(Pointing records for text and elements)

[BEGIN]

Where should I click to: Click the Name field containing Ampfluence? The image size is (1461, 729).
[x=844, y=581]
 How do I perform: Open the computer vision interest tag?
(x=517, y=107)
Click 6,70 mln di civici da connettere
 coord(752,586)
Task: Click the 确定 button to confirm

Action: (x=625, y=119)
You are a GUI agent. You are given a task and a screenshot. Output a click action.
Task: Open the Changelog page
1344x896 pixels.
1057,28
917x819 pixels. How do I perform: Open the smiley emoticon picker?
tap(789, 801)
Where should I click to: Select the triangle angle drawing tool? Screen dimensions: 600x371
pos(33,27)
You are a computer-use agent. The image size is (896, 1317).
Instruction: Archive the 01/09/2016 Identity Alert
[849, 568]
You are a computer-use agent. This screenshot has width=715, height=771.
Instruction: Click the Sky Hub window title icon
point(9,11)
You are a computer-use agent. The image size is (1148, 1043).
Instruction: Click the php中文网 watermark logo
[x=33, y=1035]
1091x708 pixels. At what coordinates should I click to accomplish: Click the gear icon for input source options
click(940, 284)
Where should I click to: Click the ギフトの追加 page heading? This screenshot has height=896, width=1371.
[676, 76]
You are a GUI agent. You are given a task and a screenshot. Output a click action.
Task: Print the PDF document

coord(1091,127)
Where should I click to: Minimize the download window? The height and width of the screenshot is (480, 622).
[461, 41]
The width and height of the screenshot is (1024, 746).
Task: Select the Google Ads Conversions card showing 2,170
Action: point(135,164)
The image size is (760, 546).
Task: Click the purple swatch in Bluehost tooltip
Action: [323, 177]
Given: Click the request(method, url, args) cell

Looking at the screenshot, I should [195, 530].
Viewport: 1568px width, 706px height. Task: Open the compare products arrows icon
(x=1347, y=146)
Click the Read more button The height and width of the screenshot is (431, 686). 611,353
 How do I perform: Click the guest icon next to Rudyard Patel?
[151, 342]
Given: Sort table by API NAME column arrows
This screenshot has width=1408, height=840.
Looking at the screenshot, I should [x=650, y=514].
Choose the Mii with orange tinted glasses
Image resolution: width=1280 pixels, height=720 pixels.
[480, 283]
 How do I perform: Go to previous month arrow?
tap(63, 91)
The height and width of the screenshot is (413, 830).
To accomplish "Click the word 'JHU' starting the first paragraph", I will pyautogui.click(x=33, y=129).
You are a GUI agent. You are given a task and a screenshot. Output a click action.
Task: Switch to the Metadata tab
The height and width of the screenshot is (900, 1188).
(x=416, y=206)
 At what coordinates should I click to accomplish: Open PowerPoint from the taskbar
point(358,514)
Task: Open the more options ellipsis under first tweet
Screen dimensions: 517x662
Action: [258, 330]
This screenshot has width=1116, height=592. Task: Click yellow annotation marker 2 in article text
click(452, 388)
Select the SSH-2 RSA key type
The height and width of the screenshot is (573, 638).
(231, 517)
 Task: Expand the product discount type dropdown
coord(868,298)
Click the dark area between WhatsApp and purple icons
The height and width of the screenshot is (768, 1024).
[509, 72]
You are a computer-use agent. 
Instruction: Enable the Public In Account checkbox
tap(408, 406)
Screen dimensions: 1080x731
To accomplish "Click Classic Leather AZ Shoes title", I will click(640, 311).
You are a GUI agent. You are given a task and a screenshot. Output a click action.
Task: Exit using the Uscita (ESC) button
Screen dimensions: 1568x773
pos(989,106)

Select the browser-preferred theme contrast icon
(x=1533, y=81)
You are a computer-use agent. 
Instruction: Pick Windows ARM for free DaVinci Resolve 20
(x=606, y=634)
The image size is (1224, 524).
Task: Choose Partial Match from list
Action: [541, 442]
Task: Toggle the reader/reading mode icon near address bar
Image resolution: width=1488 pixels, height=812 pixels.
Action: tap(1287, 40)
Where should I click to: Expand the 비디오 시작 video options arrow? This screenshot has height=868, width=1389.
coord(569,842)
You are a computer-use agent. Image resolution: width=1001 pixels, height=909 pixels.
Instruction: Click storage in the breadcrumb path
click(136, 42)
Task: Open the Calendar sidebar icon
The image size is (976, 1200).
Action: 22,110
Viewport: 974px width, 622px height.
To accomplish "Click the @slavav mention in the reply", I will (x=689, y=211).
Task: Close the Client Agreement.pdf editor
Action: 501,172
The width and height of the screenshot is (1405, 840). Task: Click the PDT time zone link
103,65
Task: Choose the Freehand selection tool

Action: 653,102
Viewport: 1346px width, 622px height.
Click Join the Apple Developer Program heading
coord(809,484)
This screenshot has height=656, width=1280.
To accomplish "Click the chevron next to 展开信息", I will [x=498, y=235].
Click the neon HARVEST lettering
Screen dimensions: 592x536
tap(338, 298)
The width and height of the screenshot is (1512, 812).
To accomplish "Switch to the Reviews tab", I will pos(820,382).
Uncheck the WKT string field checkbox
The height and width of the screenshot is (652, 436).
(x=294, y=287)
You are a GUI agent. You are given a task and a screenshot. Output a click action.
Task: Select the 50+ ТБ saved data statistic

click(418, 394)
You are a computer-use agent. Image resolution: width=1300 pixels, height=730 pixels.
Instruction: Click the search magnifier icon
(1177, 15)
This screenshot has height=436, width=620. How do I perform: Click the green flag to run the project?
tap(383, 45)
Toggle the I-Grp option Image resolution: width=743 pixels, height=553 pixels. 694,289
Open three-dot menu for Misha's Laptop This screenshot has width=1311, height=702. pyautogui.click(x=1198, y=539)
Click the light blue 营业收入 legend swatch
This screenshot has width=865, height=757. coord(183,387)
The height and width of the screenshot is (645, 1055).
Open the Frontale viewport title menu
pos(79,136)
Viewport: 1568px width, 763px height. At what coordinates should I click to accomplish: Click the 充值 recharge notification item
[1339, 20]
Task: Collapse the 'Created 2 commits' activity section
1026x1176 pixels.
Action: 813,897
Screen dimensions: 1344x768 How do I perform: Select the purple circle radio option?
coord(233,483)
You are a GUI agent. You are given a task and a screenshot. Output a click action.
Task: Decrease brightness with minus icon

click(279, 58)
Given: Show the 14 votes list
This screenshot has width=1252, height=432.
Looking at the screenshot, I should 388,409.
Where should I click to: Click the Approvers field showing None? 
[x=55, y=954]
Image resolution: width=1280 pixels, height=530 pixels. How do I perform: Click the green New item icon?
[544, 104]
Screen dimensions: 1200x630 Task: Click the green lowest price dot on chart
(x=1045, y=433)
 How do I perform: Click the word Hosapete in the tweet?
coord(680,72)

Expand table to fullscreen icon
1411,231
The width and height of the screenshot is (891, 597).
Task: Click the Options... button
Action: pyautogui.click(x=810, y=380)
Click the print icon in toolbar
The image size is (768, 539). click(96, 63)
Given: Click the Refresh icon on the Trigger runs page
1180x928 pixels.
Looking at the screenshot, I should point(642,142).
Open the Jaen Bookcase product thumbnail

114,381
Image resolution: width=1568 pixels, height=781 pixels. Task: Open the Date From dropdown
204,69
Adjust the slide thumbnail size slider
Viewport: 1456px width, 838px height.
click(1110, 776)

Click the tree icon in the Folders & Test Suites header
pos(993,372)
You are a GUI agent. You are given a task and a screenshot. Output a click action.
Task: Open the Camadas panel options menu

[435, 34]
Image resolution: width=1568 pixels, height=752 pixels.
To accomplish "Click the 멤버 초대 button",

[END]

# Exercise objective:
Find each line in the material above that contains the string "showing" with the same capitalization, and copy out every such line.

# Reply:
Task: Select the Google Ads Conversions card showing 2,170
Where should I click to: Click the Approvers field showing None? 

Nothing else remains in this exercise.